• What you have to do
Copy out, from the data below, each line in which the word "will" occurs.

• Source information
§ §

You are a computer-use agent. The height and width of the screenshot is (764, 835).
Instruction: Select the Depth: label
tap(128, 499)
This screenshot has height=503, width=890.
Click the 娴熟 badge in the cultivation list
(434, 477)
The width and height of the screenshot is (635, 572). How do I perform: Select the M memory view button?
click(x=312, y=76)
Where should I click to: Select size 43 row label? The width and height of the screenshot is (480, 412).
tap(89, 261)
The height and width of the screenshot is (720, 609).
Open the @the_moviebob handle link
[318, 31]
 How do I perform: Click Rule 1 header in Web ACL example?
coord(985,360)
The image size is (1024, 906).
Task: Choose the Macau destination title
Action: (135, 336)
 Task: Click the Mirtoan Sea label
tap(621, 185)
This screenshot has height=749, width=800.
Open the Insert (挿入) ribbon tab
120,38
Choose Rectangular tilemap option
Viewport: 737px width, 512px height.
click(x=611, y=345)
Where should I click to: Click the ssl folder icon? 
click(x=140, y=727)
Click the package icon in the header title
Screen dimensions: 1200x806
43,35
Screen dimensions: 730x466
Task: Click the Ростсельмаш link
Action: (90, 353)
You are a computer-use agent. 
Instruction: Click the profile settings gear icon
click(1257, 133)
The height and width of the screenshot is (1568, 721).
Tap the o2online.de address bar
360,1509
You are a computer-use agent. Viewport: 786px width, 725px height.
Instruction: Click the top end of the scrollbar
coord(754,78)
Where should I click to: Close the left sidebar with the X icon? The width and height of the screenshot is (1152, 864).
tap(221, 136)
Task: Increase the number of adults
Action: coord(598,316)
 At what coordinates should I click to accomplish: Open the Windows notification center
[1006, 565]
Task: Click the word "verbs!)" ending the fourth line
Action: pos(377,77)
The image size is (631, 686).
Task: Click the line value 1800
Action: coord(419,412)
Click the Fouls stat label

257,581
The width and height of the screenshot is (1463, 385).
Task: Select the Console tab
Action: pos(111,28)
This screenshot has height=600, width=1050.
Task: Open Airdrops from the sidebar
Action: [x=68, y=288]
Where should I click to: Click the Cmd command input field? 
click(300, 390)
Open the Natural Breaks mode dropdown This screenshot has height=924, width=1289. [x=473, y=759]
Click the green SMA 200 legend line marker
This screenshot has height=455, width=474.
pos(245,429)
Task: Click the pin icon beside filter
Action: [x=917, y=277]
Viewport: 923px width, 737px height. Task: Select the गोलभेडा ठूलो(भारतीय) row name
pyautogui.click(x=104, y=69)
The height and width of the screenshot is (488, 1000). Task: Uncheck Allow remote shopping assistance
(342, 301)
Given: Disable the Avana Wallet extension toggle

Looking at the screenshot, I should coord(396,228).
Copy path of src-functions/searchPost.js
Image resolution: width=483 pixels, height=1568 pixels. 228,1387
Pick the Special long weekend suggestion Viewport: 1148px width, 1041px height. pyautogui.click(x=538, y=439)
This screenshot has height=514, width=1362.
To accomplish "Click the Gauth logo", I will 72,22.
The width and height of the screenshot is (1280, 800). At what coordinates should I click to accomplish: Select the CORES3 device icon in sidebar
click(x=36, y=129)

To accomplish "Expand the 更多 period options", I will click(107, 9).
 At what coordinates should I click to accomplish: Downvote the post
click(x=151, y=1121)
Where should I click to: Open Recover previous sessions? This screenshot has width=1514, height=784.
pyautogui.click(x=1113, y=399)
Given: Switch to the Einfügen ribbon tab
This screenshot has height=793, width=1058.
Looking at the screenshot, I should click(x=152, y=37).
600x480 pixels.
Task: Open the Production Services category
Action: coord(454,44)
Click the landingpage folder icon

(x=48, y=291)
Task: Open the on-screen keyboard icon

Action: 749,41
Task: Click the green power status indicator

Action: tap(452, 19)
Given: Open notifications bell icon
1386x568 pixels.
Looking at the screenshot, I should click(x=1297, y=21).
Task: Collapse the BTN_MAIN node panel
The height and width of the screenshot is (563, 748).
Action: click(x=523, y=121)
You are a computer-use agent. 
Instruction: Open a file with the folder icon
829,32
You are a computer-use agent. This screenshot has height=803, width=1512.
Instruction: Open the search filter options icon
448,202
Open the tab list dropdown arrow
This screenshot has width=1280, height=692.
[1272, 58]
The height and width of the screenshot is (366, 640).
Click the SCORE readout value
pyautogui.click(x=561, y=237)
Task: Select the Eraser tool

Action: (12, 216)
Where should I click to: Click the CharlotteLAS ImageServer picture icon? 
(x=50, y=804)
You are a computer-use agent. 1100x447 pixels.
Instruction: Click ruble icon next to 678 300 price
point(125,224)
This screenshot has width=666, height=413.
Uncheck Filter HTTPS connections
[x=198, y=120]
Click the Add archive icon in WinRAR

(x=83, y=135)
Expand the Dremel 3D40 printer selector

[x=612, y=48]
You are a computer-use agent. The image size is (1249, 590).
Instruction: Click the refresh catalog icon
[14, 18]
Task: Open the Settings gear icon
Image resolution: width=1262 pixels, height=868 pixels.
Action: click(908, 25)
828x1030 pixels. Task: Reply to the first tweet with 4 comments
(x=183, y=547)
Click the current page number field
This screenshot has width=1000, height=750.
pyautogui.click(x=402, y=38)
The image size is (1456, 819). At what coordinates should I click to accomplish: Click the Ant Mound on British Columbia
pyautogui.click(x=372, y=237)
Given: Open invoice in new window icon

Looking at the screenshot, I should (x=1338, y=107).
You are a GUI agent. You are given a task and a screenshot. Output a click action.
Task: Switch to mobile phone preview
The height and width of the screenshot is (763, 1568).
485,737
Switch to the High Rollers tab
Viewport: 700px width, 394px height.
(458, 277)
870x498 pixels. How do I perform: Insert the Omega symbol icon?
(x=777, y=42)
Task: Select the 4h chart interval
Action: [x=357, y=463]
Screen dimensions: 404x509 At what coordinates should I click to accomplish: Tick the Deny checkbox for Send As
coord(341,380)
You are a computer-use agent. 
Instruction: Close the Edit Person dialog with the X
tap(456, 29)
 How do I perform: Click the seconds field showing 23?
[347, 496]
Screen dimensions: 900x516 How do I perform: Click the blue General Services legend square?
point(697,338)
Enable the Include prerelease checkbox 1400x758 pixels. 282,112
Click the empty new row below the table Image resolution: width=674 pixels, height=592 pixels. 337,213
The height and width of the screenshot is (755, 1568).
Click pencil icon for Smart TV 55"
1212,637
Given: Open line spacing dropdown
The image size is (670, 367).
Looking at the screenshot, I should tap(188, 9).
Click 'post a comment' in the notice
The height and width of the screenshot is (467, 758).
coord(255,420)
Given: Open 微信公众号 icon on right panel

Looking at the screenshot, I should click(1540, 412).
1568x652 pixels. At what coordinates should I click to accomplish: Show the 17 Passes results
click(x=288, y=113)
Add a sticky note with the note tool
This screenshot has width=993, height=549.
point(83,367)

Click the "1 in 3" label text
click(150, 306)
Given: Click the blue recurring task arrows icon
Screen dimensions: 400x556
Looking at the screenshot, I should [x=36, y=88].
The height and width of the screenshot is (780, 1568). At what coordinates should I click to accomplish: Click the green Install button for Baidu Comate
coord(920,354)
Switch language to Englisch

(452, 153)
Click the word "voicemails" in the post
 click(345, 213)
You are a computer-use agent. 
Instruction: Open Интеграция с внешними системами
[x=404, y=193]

§ §

• Expected answer
To accomplish "Click the Gauth logo", I will 72,22.
To accomplish "Expand the 更多 period options", I will click(107, 9).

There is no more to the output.